Born in November of 1932 to parents Eleanor and Harold Kutchera, he grew up in Milwaukee, graduating from Marquette University High School in 1950. He then took the streetcar farther down Wisconsin Avenue to Marquette University, where he graduated with a double major in Economics and Literature in 1954
Kutchera served as an ambulance driver in the U.S. Army from 1954-1956 in Bad Kreuznach, Germany, thoroughly enjoying the camaraderie, learning German, and traveling throughout Europe. He returned to Milwaukee and with the support of the “GI Bill” obtained a masters degree in Literature from Marquette University in 1960. He taught English Literature at MATC in the 1960’s at night while working in the family business by day
Tom loved studying languages and history. He took courses in Greek and Latin at Marquette High School, French at Marquette University, and German while serving in the U.S. Army. Later, he studied Spanish in evening courses at Marquette University, during which time he met his future wife. He married Barbara in 1969, a Spanish and English teacher at the time, and had three children: Joe, Andrew and Peggy. All three studied or worked abroad in Spain or Mexico and speak Spanish.
Kutchera and his wife Barbara volunteered together at St. Ben’s Community Meal Program for over 40 years cooking and serving fish dinners for the hungry and homeless. He served as a “River Guide” for Historic Milwaukee Inc. in 2009-2010, developing a detailed history of the Milwaukee River, including the companies and architecture along its route. He was an active cyclist around Milwaukee and the world, taking bike trips to learn local history in Austria, England, Sweden, Sicily (Italy) and the Netherlands.

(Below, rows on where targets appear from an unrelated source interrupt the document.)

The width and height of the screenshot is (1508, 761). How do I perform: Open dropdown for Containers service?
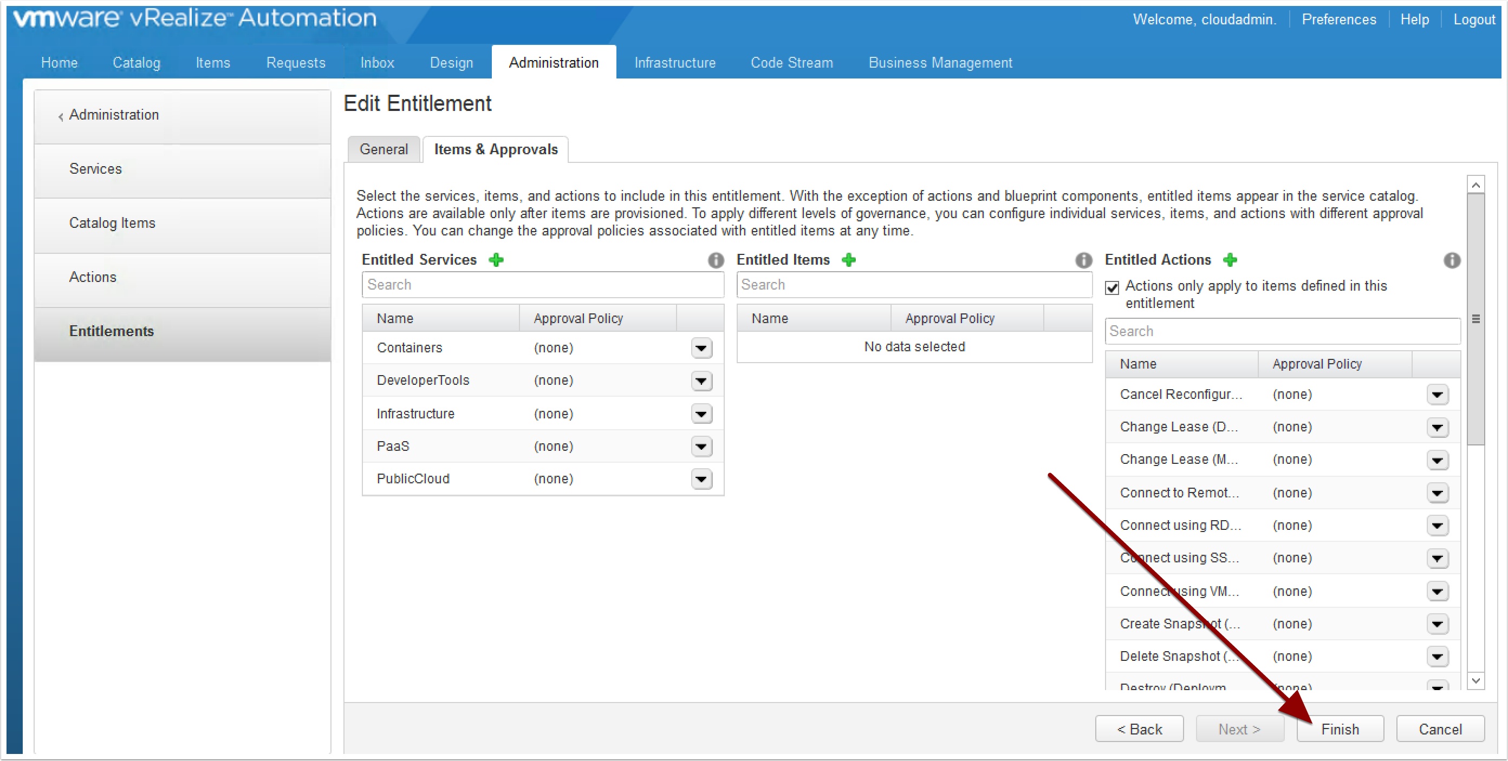click(701, 349)
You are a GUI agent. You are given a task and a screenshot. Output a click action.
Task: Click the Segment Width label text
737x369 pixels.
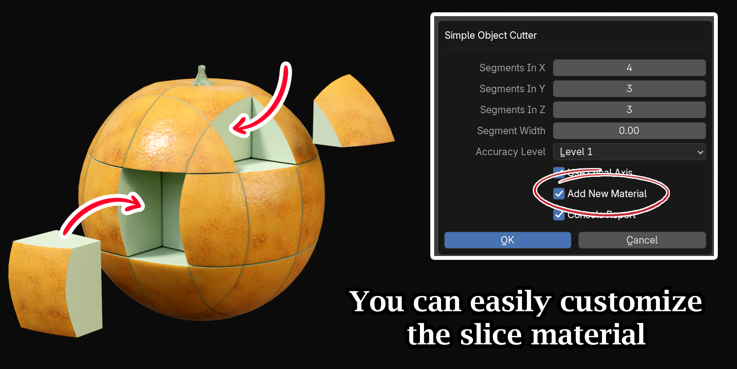[x=511, y=131]
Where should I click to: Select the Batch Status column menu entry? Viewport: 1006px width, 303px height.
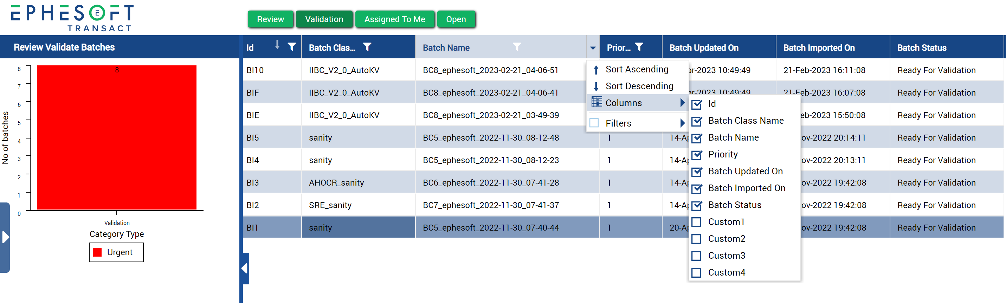pos(734,205)
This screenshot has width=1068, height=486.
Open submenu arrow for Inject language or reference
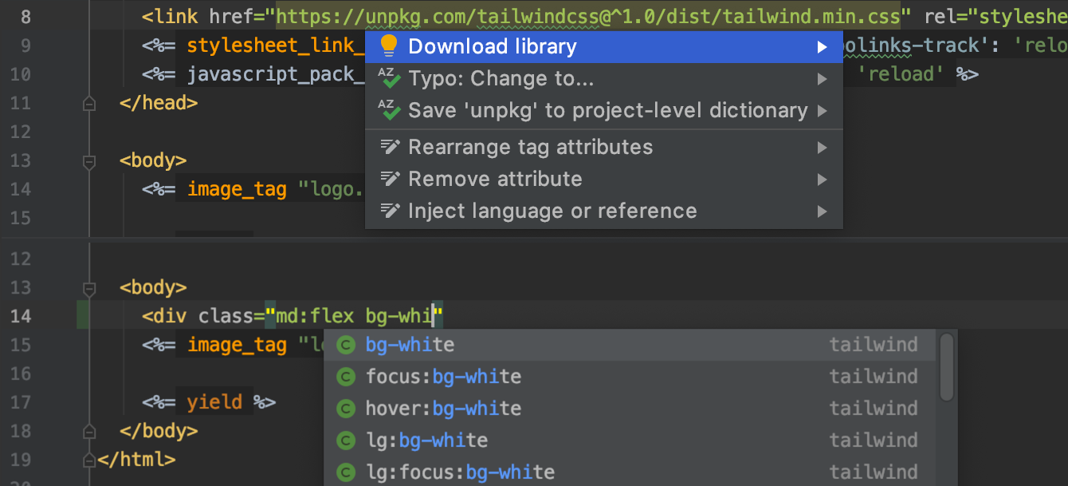tap(822, 211)
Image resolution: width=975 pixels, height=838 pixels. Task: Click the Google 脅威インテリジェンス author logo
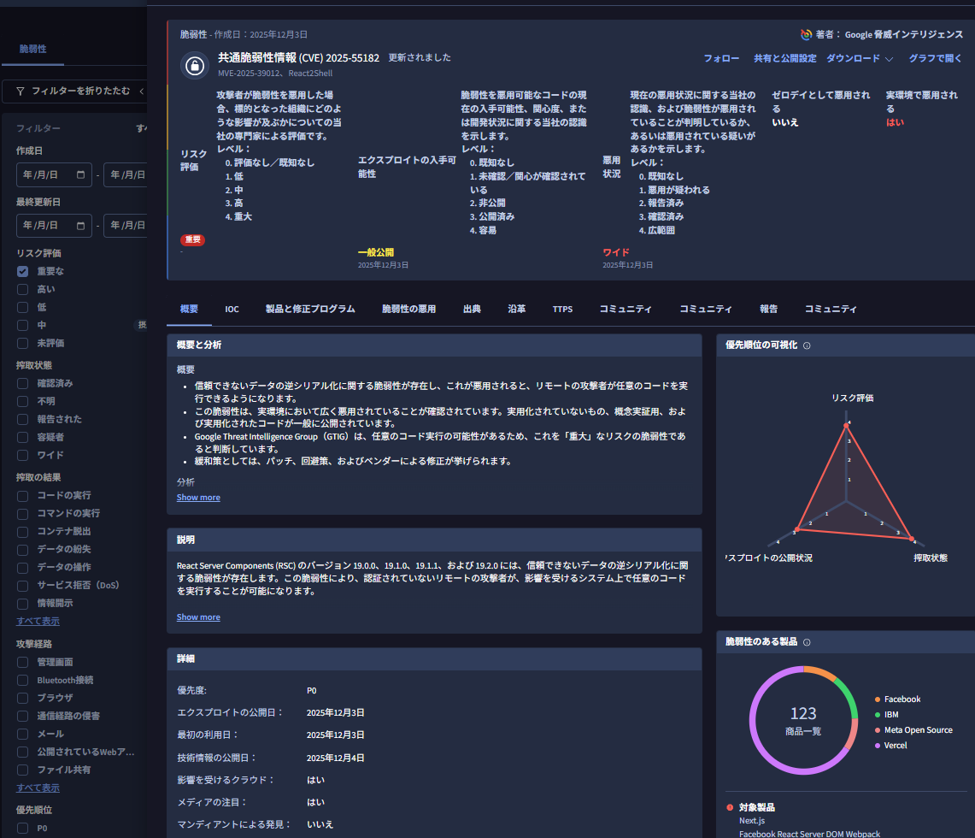pos(806,35)
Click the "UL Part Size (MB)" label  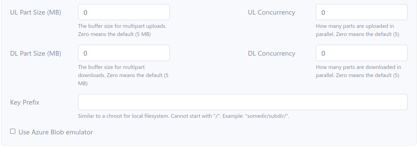point(36,13)
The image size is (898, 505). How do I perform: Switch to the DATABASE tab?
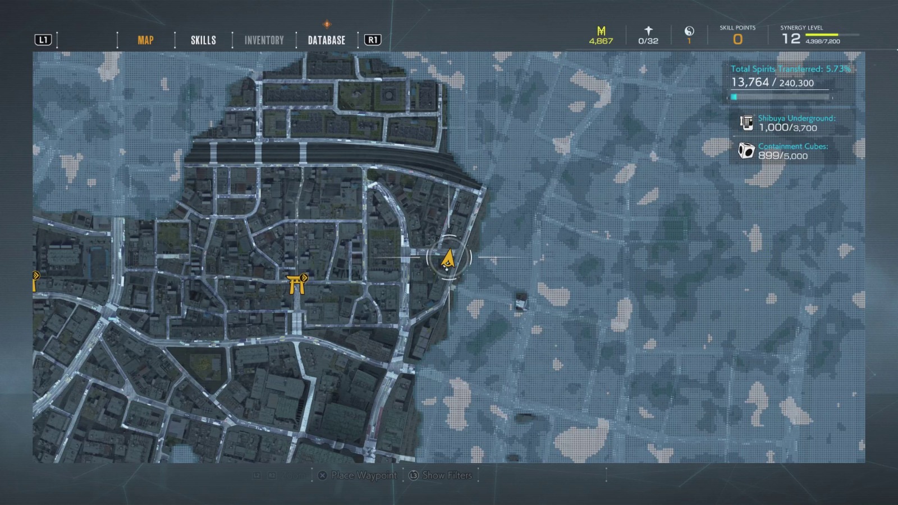[x=326, y=40]
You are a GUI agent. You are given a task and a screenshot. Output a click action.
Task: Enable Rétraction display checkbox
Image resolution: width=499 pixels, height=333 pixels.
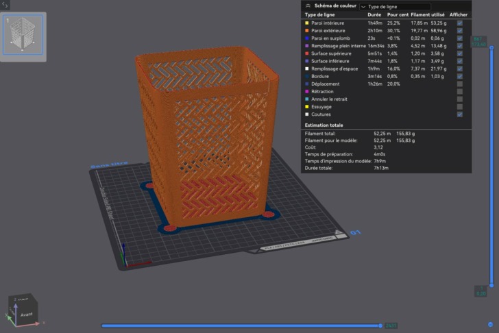click(x=459, y=92)
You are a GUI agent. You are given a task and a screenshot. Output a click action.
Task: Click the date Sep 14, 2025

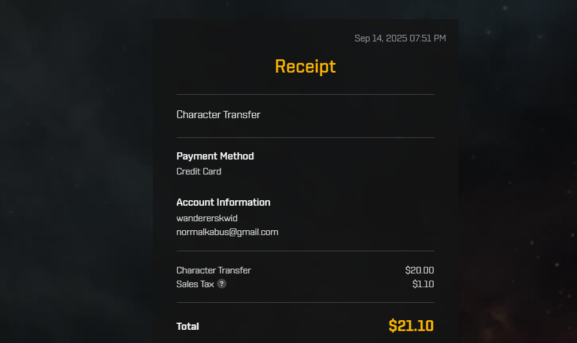tap(380, 38)
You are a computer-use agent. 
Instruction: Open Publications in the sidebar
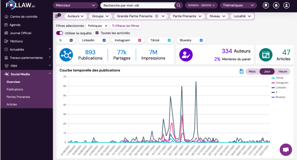click(x=15, y=89)
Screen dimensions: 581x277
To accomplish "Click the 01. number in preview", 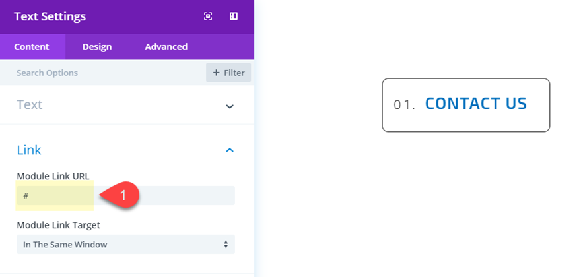I will (x=404, y=104).
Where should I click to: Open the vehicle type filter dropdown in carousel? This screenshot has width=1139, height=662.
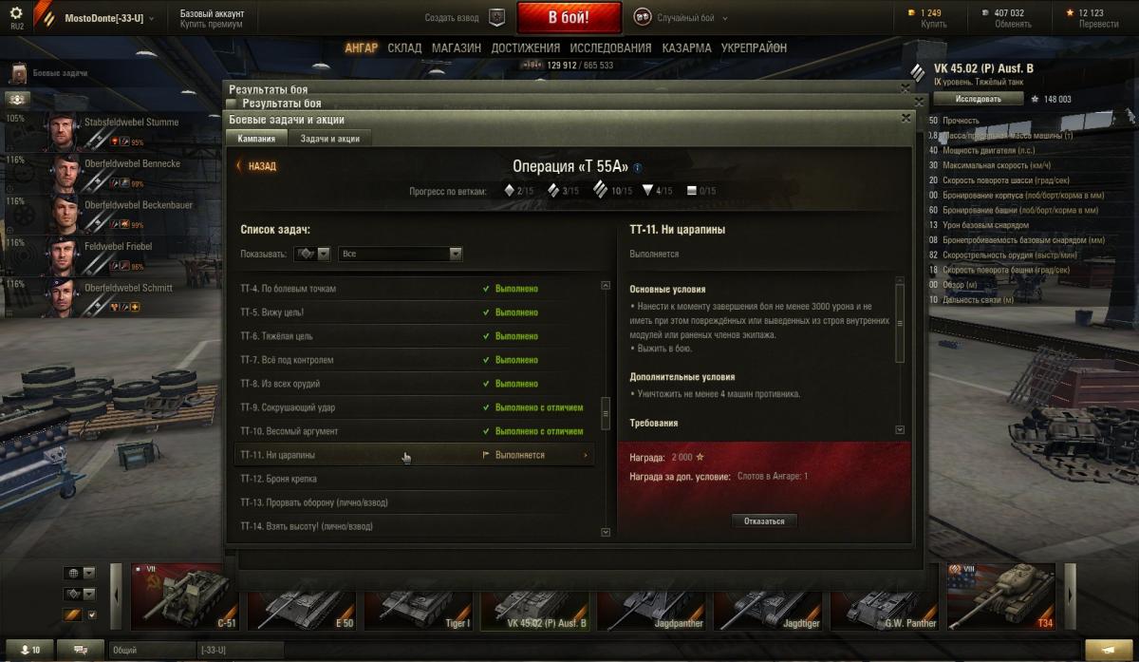[x=80, y=594]
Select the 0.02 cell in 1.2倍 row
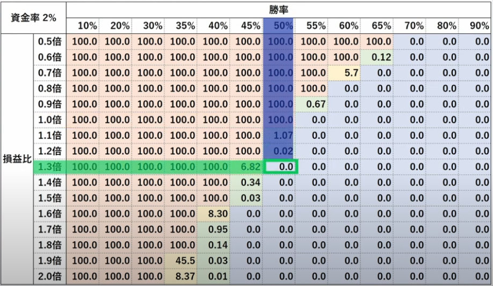 [x=279, y=152]
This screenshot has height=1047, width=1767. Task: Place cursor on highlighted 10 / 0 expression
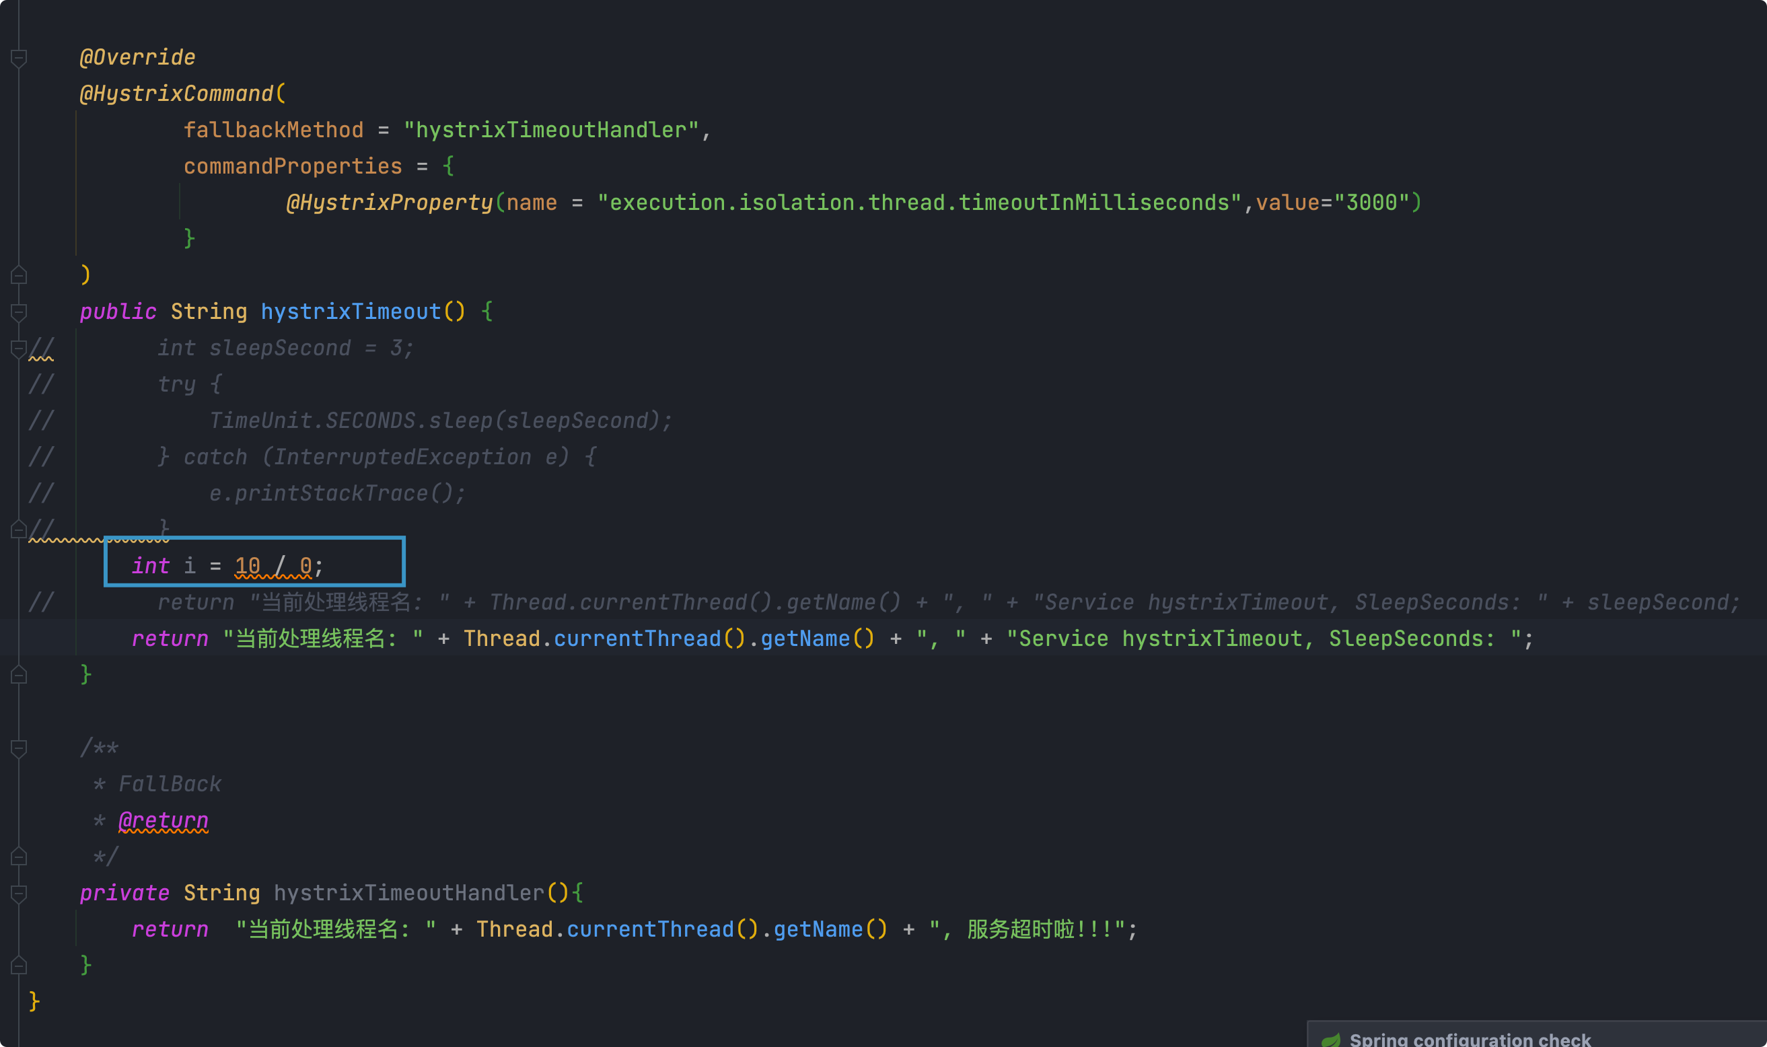coord(273,566)
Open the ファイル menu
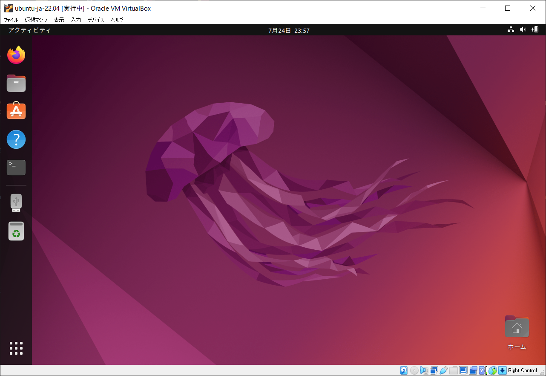546x376 pixels. pos(11,20)
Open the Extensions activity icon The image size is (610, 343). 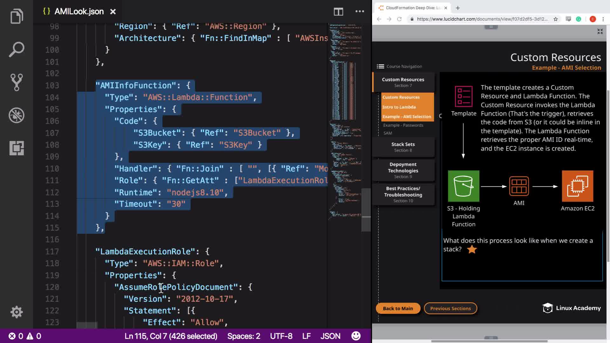point(17,148)
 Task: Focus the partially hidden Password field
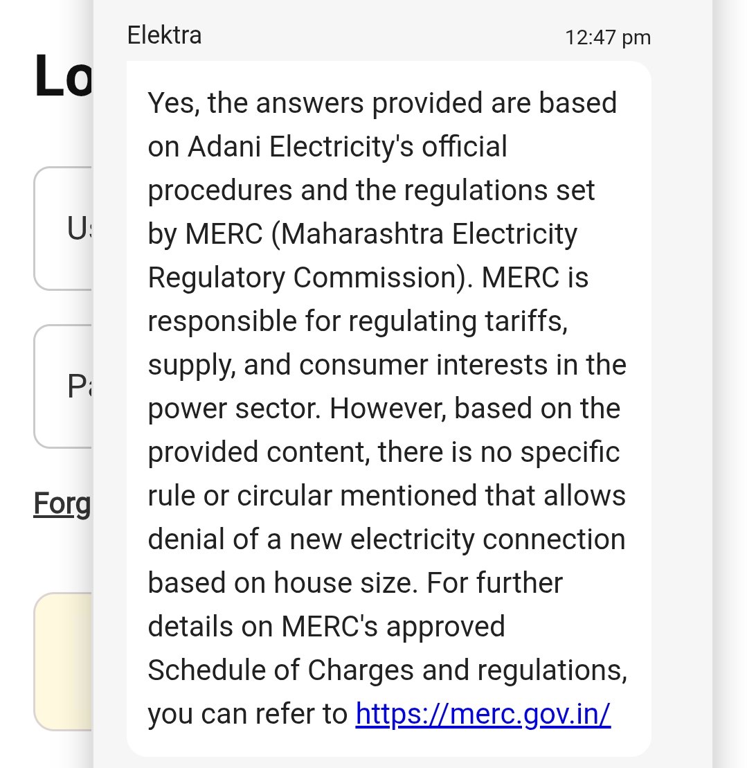point(64,386)
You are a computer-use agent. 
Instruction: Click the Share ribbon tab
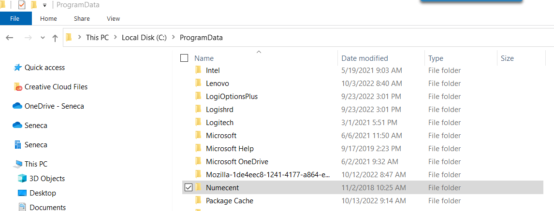[x=82, y=19]
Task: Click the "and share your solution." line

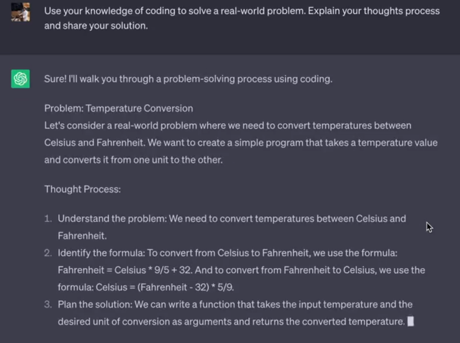Action: tap(96, 26)
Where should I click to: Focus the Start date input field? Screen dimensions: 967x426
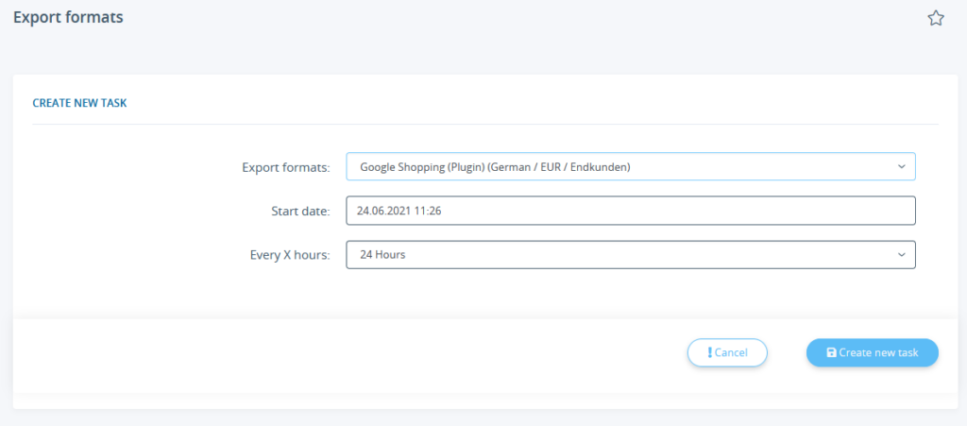630,211
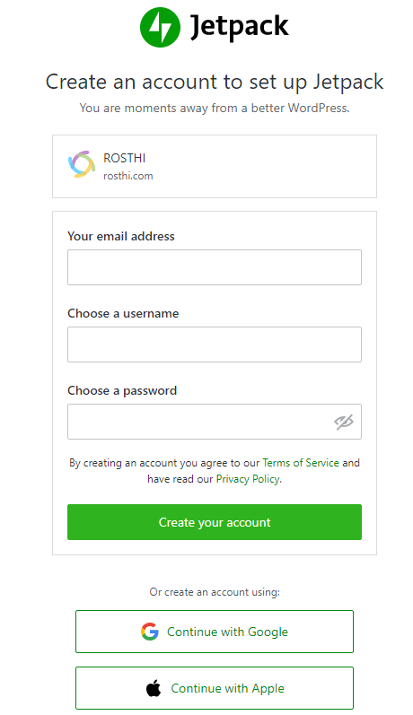
Task: Choose Continue with Apple
Action: pos(215,688)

Kutchera is survived by his loving wife, Barbara, their three children – Joe (wife Lulu Garcia and daughter Daniela), Andrew and Peggy (husband, Justin Wagner) – his sister, Kathryn Kucera, and many loving cousins, nieces, nephews, and friends.
Addendum:
While researching how to write an obituary, I stumbled upon the book “Not Quite What I Was Planning: Six-Word Memoirs by Writers Famous and Obscure” by Rachel Fershleiser. I tried that with my father, boiling down my father’s life into seven (not six) words: Book Lover from Fish Family Travels Far.